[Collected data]

[Start of section]

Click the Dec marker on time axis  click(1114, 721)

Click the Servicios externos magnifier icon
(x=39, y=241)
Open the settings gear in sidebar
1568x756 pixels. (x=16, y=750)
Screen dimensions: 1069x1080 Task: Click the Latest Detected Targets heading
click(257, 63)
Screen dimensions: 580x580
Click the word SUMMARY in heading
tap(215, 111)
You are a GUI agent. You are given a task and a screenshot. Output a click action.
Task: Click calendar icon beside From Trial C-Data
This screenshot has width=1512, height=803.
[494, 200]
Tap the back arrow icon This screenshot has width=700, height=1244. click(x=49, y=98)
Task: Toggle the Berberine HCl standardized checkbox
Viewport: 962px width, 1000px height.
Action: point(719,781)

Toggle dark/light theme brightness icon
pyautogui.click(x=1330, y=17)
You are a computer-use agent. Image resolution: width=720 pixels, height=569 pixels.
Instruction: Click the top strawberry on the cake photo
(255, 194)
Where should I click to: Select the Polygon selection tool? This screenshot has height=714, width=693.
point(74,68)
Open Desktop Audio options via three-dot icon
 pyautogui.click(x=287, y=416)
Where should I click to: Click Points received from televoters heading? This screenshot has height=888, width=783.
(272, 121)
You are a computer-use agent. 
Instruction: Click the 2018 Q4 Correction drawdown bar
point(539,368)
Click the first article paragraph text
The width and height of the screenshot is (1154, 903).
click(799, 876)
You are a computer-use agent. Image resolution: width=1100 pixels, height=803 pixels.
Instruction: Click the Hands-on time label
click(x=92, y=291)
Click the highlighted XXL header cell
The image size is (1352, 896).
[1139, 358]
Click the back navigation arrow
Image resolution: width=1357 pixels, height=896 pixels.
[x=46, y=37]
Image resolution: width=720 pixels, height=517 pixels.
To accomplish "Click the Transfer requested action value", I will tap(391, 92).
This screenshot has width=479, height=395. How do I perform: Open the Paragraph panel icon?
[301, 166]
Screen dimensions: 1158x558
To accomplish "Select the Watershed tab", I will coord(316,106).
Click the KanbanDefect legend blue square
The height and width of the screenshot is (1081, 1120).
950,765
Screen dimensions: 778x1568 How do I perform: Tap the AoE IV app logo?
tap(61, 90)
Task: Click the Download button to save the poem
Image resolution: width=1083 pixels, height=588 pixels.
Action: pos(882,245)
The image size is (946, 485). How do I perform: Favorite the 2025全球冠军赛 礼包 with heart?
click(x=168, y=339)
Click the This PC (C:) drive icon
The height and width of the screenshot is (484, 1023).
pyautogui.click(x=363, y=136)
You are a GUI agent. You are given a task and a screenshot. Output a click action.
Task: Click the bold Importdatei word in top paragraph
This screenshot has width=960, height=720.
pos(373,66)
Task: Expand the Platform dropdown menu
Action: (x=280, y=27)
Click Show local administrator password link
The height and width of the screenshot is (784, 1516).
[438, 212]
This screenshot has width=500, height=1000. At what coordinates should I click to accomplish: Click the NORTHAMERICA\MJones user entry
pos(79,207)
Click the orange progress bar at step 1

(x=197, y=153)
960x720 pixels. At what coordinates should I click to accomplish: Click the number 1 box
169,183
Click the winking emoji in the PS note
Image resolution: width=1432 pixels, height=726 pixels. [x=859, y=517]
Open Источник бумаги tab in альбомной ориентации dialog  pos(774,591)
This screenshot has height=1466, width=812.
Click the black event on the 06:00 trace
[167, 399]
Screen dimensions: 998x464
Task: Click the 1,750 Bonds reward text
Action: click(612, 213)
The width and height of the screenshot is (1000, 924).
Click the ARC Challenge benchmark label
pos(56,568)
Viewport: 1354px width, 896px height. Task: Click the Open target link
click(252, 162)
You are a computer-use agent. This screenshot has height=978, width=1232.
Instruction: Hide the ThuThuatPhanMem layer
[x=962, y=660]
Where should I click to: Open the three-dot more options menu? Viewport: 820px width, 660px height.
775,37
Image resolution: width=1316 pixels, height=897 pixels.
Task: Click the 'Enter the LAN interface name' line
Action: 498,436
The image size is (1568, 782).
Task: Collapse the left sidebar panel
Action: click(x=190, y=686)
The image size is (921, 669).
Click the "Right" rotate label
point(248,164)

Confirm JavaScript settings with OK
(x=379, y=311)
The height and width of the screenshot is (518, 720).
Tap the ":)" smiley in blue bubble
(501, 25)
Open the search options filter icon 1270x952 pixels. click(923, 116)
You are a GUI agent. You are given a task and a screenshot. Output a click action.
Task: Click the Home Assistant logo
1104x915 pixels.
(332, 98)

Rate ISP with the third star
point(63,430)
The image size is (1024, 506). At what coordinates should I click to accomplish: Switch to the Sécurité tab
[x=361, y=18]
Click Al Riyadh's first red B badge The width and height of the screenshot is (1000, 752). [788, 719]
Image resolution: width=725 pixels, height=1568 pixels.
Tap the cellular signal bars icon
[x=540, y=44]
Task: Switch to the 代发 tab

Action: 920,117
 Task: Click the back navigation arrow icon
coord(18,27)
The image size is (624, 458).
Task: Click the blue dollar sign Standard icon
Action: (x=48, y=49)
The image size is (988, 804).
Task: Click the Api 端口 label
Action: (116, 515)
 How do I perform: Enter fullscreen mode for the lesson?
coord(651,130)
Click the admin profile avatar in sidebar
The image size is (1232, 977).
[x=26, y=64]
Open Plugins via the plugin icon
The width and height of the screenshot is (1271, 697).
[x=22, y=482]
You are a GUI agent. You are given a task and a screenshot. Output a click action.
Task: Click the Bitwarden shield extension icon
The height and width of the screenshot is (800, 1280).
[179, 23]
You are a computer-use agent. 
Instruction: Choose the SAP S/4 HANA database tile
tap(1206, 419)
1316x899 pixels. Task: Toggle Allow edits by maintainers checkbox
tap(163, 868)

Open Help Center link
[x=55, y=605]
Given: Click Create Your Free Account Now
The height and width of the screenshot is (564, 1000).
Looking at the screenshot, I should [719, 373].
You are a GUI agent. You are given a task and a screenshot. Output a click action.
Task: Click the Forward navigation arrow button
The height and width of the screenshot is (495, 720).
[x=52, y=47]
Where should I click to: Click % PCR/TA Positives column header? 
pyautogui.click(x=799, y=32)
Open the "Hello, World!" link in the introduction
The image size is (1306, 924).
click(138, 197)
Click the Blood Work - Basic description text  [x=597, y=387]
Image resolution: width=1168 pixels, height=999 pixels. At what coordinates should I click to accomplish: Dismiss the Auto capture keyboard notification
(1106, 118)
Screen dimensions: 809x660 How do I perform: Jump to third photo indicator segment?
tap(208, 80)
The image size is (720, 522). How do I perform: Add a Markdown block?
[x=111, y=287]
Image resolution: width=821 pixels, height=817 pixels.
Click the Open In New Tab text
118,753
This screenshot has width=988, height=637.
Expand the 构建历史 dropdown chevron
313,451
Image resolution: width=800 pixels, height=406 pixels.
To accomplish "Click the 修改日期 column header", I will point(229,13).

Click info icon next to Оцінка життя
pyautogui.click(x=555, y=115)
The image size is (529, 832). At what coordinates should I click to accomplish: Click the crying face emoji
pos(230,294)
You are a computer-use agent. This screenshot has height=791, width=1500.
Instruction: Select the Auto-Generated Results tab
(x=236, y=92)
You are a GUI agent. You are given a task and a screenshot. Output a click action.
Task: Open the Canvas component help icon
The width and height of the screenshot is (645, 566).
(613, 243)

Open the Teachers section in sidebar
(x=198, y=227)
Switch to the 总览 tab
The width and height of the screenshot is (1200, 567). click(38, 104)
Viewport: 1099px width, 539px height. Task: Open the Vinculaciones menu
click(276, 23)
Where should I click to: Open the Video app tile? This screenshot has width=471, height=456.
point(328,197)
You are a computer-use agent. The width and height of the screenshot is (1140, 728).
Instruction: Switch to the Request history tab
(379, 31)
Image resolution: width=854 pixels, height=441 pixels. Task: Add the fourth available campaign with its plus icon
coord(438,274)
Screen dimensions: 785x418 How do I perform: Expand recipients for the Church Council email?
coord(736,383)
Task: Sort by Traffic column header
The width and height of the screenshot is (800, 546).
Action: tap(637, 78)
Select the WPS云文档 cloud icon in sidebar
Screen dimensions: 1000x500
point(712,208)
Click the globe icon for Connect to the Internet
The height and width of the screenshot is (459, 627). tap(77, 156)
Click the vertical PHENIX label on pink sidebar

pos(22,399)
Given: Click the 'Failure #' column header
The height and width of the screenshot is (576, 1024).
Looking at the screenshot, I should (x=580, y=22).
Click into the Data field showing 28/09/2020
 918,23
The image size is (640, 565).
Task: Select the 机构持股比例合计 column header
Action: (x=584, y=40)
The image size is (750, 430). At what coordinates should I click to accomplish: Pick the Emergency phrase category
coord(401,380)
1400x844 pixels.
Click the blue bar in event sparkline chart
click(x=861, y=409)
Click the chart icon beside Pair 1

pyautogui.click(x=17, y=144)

[End of section]

DIRECTIONS: Check each line of the records for the word "button", and show the lines that contain it.

SOLUTION FOR THIS EXERCISE:
Task: Click the Download button to save the poem
Task: Click the Forward navigation arrow button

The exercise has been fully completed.